Suggestions invited as to a new job for Muhammad Sa'id al-Sahhaf from the Iraqi information ministry.

His latest 'update' on the situation was that the Iraqi military were still in total control of the Baghdad _whilst American tanks were seen rumbling into camera shot behind him _ Â :

May be he should join the magic circle... :

Looking forward to Rory Bremner taking him on Â


----------



## PeteDolan (Jul 19, 2002)

Terry Wogan suggested (am I really admitting I listen to him :-[ ) that he could have a job working for Ken Livingstone to help him talk up the success of the Tube and congestion charging ;D


----------



## saint (Dec 6, 2002)

I think he should become a politician


----------



## Guest (Apr 8, 2003)

surprise Tony Blair hasn't got a job lined up for him as his new government spin doctor......

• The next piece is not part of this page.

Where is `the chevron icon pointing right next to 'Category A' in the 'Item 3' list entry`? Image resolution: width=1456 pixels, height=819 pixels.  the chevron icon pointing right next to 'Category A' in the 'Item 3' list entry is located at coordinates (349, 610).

he's doing a great job on the tele... perfect man for Blair's spin machine ;D ;D ;D


----------



## davek9 (May 7, 2002)

[smiley=gossip.gif]

i reckon he could get a job with audi customer services.

Windows dropping no sir
Coil packs no sir
dash pods no sir


----------



## jgoodman00 (May 6, 2002)

One of the people on late night poker. If he can lie & look genuine when the whole world is watching & knows otherwise, he should be an absolute demon


----------



## mike_bailey (May 7, 2002)

I reckon he was a Spar shelf stacker in Bagdad before the war and he's doing this job for a bet.

Strange emotion - I actually admire him. He's just a messenger, he knows he's talking bollocks and he usually smiles after talking the stuff. Perhaps Blair could replace Alistair Campbell with the chap.


----------



## Mayur (Jan 29, 2004)

Have you noticed that this fella and Bush have the same kinda wry smile after they speak!


----------



## bash-the-monkey (Jun 5, 2002)

> Have you noticed that this fella and Bush have the same kinda wry smile after they speak!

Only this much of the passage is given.